Is it possible to checkout only those files from a SVN repository that were modified in a revision or range of revisions, without checking out any files that were not modified?

A: 

I'm not completly sure if this is possible but you can also do something like this:

svn checkout --revision <revisionNumber>

to get a certain revision and

svn log --revision <revisionNumber>

to list all files chaned in a revision

Drejc
This will always refer to all files of the given revision (ie. for files not changed in the given version, he will give you the last version of it)
flolo
Ups svn log was what I had in mind
Drejc
+1  A: 

If you use svn log with the -v (verbose option):

svn log -r <revision> -v <path>

You will get an output that includes the changed files:

 r3 | ciaran | 2008-11-16 12:24:30 +0000 (Sun, 16 Nov 2008) | 1 line
Changed paths:
   A /trunk/apache/apache.conf
   A /trunk/application/controllers

Commit message goes here

You should be able to manipulate that with some grepping etc. to produce a sequence of svn co commands.

Ciaran McNulty
+2  A: 

There is afaik now direct way to get just the changed files and not all.

My idea would be: use the verbose output of the list (which shows the last changed version), filter it through awk, and checkout the rest. E.g. to search the files which changed in version 42 I would use this

VERSION=42
svn list -v -R -r $VERSION svn://... |  awk "/^[ ]*$VERSION/ {print \$7}" > files_to_checkout

And later do a svn update -r $VERSION 'cat files_to_checkout'(or a co on the url, depending on where you will run the command).
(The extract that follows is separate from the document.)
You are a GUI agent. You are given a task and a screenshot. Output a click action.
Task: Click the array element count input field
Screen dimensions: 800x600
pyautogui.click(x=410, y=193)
EDIT: Additional even shorter: use the svn diff command, and replace with -x and --diff-cmd the diff command with svn co. This requires some argument shifting hacking (which I wont elaborate here), but needs just one line and no intermedate file (which you could save above too, but that would have cost readability)

flolo
+1  A: 

My suggestion is in the same lines as flolo suggests. But, takes a range. You could the following shell function.

function checkout_files_in_revrange()
{
  svn_url=$1;
  start_rev=$2;
  end_rev=$3;
  for theCheckoutCanditate in `svn log -r $start_rev:$end_rev --verbose --incremental | grep "   M " | cut -f5 -d' ' | cut -f3- -d/`
  do
     svn co $svn_url/$theCheckoutCandidate -q;
  done
}
Shyam
+1  A: 

We do this in an MSBuild script:

Step 1: - Use the diff command to get the list of modified files, redirect output into a temporary file in the target directory Step 2: - Read the temporary file into an itemGroup

<Exec command="$(svnExecutable) diff -r $(StartRevision):$(EndRevision) $(DOUBLE_QUOTES)$(SvnRepositoryPath)/$(DOUBLE_QUOTES) --no-diff-deleted --summarize &gt; $(TempFilePath)" WorkingDirectory="$(WorkDirectory)" />

Sorry code paste did not work as planned - if anyone want's a look add a comment here
A: 

Another take at answering your question:

Assuming you have an existing workingcopy you should just use 'svn update' on the root of the directory containing the files you are looking at as that retrieves exactly what changed between your current revision and the HEAD revision with the least data possible.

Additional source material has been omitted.